> **Texto em estudo**:

Havia
grandes incertezas sobre o cenário no primeiro semestre de 2021 e não há mais:
será ruim
Inflação
e desemprego continuam piorando a poucos dias de o Banco Central tomar a
decisão de se deve iniciar já um ciclo de alta de juros e com que intensidade.
O IPCA de fevereiro superou as estimativas dos analistas e fechou o mês em
0,86%, elevando a variação em 12 meses para 5,2%. A taxa de desocupação no
último trimestre de 2020, último dado disponível da Pnad Contínua, foi de
13,9%, bem acima de 11% do mesmo período de 2019. A média esconde triste
realidade: em quatro das cinco regiões do país, e em 20 das 27 unidades da
federação, menos de metade das pessoas em idade de trabalhar estava ocupada (Valor,
ontem). O rendimento real habitual das pessoas ocupadas caiu entre o último e
penúltimo trimestre do ano passado.
A perspectiva para a economia no primeiro trimestre é de retração, situação que poderá se estender ao segundo trimestre, dadas a lentidão da vacinação e uma segunda onda forte de contágio, que deixam pouca margem de manobra às autoridades que não os lockdowns com diferentes graus de restrição à mobilidade. A mediana das previsões contidas no boletim Focus é de 3,2%, o que significa um desempenho ruim, já que fica abaixo do carregamento estatístico herdado de 3,6% para 2021.
A
variação do IPCA de fevereiro foi bastante concentrada: a alta de 7,09% dos
combustíveis equivaleu a 42% do índice cheio, ou impulso de 0,36 ponto
percentual. Apenas a elevação dos preços da gasolina e dos cursos regulares de
educação corresponderam a 50% da variação total. A corrida dos combustíveis se
deve ao choque conjugado do aumento forte das cotações do petróleo com a
desvalorização intensa do real, que atinge várias outras commodities
industriais. O câmbio está fora do lugar por causa dos temores dos investidores
quanto ao rumo fiscal do país. A alta de combustíveis tem potencial para se
espalhar por todos os setores da economia.

> **Registros fornecidos**:
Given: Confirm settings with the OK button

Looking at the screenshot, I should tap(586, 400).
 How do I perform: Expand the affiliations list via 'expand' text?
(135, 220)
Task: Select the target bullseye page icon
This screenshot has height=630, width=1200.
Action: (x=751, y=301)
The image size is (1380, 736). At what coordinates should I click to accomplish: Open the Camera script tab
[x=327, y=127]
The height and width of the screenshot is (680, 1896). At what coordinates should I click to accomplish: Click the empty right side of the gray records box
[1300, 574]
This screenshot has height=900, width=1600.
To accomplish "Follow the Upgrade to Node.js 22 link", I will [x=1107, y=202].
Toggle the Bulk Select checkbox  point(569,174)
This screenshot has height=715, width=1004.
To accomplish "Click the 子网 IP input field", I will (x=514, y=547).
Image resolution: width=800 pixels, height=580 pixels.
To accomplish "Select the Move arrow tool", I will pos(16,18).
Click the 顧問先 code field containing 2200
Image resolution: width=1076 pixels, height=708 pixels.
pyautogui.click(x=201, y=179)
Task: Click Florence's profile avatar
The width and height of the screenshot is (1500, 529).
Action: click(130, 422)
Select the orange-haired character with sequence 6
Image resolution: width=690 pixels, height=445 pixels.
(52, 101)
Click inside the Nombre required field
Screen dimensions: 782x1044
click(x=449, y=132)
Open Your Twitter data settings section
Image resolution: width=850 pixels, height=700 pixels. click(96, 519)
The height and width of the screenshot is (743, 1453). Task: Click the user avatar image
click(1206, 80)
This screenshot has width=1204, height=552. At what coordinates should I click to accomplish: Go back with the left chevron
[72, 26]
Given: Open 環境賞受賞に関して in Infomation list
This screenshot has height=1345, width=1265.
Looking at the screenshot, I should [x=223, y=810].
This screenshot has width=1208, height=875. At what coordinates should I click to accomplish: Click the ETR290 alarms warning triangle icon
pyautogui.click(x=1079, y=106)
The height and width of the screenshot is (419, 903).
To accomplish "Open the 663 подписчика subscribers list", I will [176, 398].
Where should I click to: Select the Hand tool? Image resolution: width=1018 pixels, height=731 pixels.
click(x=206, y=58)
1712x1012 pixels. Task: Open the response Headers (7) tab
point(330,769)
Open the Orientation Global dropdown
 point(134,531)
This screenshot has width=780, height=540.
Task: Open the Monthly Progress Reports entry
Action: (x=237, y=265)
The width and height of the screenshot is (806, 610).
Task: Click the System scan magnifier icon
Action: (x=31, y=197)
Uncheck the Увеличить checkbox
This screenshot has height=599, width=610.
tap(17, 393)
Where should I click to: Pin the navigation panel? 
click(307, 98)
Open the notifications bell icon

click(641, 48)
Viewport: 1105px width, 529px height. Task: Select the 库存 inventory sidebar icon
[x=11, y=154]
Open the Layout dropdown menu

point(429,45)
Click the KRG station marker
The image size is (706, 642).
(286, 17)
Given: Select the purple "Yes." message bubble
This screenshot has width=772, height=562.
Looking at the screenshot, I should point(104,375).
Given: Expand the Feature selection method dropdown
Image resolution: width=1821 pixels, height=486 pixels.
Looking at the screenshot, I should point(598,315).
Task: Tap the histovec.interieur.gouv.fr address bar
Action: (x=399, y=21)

> **Questão 1**: Explique, com base no texto em estudo, por que a mediana de 3,2% das previsões do boletim Focus representa um desempenho ruim.
> **Questão 2**: Segundo o texto em estudo, qual foi a taxa de desocupação no último trimestre de 2020?
> **Questão 3**: Copie do texto em estudo, sem nenhuma alteração, o trecho que vai de "O IPCA de fevereiro superou" até "do ano passado.".

> **Sua resposta 1**: A mediana de 3,2% representa um desempenho ruim porque fica abaixo do carregamento estatístico de 3,6% herdado para 2021.

> **Sua resposta 2**: Foi de 13,9%.

> **Sua resposta 3**:
O IPCA de fevereiro superou as estimativas dos analistas e fechou o mês em
0,86%, elevando a variação em 12 meses para 5,2%. A taxa de desocupação no
último trimestre de 2020, último dado disponível da Pnad Contínua, foi de
13,9%, bem acima de 11% do mesmo período de 2019. A média esconde triste
realidade: em quatro das cinco regiões do país, e em 20 das 27 unidades da
federação, menos de metade das pessoas em idade de trabalhar estava ocupada (Valor,
ontem). O rendimento real habitual das pessoas ocupadas caiu entre o último e
penúltimo trimestre do ano passado.